I think of Atlanta in the early 19-teens…
I see the bustle and excitement that Honey saw. I imagine his confidence – he had done so much for himself for years at that point. He was at the tail end of puberty and feeling more like a man trapped inside of a boy all the time. He wanted to be able to control his destiny, even in the trivial, daily sense. Segregation and racism made that very difficult for him.
When I look at this picture…
which was taken outside of a Southern movie theater in 1933, I imagine Young Butler making his way to the Colored Admission. And had Honey not stowed away to Europe, would he have been doing the same? Hard pill to swallow, as fictional as it may be.
I found some interesting info on the Romanichal nomad tribe that originated from Great Britain. They were known for their great care and work with horses. These are the people that Honey encounters, calling themselves the Stanleys.
The Wikipedia page on the Romanichal is very interesting. I noted these excerpts in particular:
European countries forced the further transport of the Romani of Britain to the Americas. Many times those deported in this manner did not survive as an ethnic group, because of the separations after the round up, the sea passage and the subsequent settlement as slaves, all destroying their social fabric.
^This reminds me of when Mr. Stanley refers to himself as “colored” and being treated unfairly.
Many, but not all, Romanichals are noted for a fairer phenotype than that of other Romani groups in Europe. Lighter-skinned Romani are not uncommon, and a light phenotype, including individuals with blond hair and blue eyes, can also be seen in established Eastern European Roma communities.
^And this gives an interesting perspective to why Honey is so perplexed as to how these white-looking people see themselves as “other” in Europe.
Finally, a Romanichal family in London in the late 1880s and a Romanichal man… just being swoonworthy for no good reason.
As we consider Honey’s upbringing, please enjoy the media and information here:
- Honey’s parents met in the Bottoms where they sharecropped on the Wiley Bullard plantation. Honey’s mother was part Creek. The Creek Indians were the most populous tribe north of Mexico through the late 1800s, and had a very integral relationship with the white residents of the Columbus area for some time through the turn of the 20th century.
- When they moved to Columbus, the Bullard family lived on Talbotton Road. Eugene and his siblings attended black schools: Claflin and Twenty-Eighth Street. Claflin has been in extensive disrepair for some time, but is still on 6th avenue across from the lofts. It was the first school for former slaves in Columbus.
- William Bullard, Eugene’s father, worked for W. C. Bradley in various capacities. W. C. Bradley shipped cotton up and down the Chattahoochee River.
4. There are many examples of violent mobs executing racially-charged “justice” in Columbus, GA at the turn of the century. The idea that William Bullard was surrounded by an angry mob after his altercation with the foreman ended in the foreman’s untimely death is not surprising. Here is just one quick example of the way that mobs executed vengeance in Columbus, GA at that time.

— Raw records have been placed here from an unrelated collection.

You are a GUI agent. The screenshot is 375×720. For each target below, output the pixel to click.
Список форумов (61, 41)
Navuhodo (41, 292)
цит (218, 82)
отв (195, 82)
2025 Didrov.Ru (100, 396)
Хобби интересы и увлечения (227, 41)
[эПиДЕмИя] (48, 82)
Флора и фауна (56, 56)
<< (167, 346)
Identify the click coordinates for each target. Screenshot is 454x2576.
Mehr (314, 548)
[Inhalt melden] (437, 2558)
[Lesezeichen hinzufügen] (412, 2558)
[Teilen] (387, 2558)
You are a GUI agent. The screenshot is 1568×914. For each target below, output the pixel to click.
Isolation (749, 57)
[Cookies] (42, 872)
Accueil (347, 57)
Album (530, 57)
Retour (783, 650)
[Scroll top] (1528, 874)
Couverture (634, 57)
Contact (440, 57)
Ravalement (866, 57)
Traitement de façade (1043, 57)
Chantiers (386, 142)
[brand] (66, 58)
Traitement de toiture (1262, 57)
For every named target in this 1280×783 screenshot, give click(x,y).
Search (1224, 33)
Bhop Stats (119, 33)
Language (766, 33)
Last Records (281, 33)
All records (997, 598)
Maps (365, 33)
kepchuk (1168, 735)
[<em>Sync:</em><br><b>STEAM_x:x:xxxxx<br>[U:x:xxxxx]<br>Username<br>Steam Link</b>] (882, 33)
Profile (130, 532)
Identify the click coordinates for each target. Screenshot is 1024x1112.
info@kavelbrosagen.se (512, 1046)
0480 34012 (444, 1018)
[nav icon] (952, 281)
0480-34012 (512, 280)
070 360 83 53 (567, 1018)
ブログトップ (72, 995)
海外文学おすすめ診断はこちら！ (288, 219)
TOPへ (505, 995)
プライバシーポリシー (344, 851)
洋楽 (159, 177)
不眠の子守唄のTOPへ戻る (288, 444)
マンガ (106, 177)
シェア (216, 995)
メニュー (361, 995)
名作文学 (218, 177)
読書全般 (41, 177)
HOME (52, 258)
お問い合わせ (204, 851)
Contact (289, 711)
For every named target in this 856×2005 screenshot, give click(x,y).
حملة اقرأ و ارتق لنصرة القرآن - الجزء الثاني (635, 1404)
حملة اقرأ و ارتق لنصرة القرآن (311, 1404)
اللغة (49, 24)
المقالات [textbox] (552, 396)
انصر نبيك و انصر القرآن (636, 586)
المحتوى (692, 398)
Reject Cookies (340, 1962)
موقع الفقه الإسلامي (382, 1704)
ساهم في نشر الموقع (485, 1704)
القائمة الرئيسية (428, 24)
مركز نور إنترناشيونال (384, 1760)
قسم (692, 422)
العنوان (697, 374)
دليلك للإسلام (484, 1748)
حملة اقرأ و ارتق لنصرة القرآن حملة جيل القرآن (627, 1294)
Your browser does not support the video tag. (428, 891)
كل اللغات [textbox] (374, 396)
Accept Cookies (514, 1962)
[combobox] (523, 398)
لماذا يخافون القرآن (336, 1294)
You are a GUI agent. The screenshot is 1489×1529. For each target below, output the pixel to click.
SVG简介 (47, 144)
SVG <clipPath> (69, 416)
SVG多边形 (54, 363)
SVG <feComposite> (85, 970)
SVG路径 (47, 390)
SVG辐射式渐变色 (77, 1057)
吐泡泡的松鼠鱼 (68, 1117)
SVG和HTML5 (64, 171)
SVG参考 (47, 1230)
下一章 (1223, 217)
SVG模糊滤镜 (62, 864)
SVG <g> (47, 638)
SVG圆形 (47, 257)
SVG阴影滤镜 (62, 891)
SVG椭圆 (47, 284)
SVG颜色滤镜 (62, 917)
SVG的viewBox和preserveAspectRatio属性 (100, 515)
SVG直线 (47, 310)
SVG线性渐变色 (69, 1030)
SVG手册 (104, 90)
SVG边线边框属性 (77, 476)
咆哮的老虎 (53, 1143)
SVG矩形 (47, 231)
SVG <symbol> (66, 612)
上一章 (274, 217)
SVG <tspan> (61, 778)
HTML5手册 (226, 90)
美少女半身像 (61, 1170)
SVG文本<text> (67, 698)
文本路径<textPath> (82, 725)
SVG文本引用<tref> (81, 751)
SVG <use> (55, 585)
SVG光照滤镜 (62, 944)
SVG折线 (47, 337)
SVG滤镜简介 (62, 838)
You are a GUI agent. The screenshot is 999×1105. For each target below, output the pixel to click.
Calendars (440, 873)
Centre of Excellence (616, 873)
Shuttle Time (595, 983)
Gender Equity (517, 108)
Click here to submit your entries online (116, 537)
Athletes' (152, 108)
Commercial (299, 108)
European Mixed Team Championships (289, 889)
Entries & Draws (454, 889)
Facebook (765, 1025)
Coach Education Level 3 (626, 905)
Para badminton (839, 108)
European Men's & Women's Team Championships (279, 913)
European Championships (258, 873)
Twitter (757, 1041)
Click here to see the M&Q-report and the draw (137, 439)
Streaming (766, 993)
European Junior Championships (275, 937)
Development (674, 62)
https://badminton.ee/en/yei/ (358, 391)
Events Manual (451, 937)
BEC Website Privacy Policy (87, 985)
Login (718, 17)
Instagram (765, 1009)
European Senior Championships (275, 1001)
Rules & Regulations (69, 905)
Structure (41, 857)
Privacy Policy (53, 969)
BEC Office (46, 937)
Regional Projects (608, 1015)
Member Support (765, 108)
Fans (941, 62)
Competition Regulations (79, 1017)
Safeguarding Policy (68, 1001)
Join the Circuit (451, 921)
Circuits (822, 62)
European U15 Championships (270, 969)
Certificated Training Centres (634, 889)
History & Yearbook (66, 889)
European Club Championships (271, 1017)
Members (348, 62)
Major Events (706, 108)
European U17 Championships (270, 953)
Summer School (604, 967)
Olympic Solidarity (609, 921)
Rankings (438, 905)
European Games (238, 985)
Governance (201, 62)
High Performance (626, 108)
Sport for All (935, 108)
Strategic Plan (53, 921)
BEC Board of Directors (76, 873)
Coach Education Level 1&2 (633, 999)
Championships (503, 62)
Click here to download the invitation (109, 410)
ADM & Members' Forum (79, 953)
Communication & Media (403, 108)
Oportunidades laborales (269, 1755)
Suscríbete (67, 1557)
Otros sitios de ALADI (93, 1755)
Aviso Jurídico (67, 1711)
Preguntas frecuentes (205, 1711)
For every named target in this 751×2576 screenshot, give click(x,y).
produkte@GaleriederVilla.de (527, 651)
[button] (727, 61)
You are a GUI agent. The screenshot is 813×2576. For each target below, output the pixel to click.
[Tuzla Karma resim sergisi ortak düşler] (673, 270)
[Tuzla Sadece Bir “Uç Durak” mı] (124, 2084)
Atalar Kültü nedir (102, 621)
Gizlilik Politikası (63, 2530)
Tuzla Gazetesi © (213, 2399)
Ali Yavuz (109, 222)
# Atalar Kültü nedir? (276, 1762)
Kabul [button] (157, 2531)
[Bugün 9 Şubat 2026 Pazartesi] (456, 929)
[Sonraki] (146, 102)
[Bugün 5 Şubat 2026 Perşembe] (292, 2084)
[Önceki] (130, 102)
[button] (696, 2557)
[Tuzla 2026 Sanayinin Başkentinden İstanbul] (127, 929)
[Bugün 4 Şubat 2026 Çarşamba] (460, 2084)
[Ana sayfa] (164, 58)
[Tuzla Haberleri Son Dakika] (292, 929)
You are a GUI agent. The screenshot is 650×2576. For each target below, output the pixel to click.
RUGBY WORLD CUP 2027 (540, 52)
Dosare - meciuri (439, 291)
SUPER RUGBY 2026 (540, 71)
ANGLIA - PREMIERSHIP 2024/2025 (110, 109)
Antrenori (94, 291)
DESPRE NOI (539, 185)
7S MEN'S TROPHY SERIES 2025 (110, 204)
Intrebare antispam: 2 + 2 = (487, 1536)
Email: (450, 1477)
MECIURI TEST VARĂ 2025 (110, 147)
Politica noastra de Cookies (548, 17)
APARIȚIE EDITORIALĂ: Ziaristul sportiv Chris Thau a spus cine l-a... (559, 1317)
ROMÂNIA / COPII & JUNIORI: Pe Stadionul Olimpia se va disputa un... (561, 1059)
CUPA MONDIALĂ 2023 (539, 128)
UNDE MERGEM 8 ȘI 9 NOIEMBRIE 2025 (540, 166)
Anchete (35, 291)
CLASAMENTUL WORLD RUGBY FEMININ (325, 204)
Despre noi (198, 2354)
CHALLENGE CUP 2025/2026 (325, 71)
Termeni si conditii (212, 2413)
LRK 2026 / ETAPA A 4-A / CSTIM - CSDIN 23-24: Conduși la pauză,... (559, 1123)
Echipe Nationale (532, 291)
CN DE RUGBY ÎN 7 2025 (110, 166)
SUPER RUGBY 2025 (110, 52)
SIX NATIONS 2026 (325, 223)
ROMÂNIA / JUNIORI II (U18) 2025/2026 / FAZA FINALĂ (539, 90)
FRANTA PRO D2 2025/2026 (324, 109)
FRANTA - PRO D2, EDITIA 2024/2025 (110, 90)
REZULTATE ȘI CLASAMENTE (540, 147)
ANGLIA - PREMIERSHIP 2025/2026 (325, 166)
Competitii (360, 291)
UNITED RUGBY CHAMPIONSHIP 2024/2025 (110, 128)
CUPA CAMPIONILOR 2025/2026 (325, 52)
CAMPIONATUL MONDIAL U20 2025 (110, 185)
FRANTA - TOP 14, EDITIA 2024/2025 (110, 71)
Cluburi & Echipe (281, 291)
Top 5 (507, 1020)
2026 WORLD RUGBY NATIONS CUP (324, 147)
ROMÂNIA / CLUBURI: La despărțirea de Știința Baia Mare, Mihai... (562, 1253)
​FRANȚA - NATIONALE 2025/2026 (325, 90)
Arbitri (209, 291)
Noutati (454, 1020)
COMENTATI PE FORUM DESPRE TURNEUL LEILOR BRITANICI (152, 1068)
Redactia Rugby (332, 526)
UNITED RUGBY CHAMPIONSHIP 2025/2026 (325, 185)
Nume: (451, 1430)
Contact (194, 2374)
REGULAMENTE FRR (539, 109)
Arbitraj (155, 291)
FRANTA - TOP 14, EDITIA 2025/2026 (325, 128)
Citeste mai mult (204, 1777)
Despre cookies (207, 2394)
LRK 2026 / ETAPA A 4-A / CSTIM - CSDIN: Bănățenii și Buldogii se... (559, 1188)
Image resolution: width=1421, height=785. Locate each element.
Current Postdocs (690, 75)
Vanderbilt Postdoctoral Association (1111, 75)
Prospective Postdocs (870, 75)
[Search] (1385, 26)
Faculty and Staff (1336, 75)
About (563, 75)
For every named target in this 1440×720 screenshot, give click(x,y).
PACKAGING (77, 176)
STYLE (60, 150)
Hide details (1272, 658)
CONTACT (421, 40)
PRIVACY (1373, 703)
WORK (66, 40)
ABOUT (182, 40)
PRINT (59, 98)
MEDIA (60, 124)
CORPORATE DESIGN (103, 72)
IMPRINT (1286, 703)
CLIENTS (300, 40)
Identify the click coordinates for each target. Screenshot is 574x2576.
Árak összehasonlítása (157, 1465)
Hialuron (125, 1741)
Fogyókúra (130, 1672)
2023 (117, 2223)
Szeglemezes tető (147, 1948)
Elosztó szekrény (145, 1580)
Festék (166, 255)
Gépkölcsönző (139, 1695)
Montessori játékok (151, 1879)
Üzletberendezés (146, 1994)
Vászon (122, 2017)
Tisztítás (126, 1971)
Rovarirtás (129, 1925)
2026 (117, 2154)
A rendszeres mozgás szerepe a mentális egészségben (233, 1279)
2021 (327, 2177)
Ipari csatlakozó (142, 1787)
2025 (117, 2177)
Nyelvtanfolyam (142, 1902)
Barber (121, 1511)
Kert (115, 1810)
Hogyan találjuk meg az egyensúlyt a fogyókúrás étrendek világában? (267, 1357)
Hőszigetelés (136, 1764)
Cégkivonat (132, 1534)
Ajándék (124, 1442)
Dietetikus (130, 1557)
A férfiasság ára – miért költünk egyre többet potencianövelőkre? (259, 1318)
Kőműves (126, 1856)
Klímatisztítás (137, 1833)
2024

5. The C&S (Colorado & Southern) train line that Eugene mentions taking east when he runs away from home might have looked like this coach below. This is the 1906 model, photographed in Denver, Colorado.
Please reference the following videos to get an idea of the dances that were commonly done at Zelli’s, Le Grand Duc, and all over the Montmartre jazz-age club scene. Bricktop was known for her Charleston and Black Bottom, as was Josephine Baker. Of course, Josephine would later be best known for her banana dance among others.
From the start of World War I, hundreds of young American men and women driven by idealism or a sense of adventure or both joined the Allied cause.
The vision of aviators, the knights of the air, attracted many to the French and British air services. Then as the reputation and the glamour of the Lafayette Escadrille grew, many of these aspiring airmen wanted to join the famous squadron. However, by early 1916, the Escadrille, officially N.124, had its full complement of pilots, all American volunteers. The Lafayette Escadrille was the only unit in French service made up solely of American pilots.
Eugene Bullard flew with the Escadrille as a Corporal and completed many valiant missions over Verdun in the summer of 1916.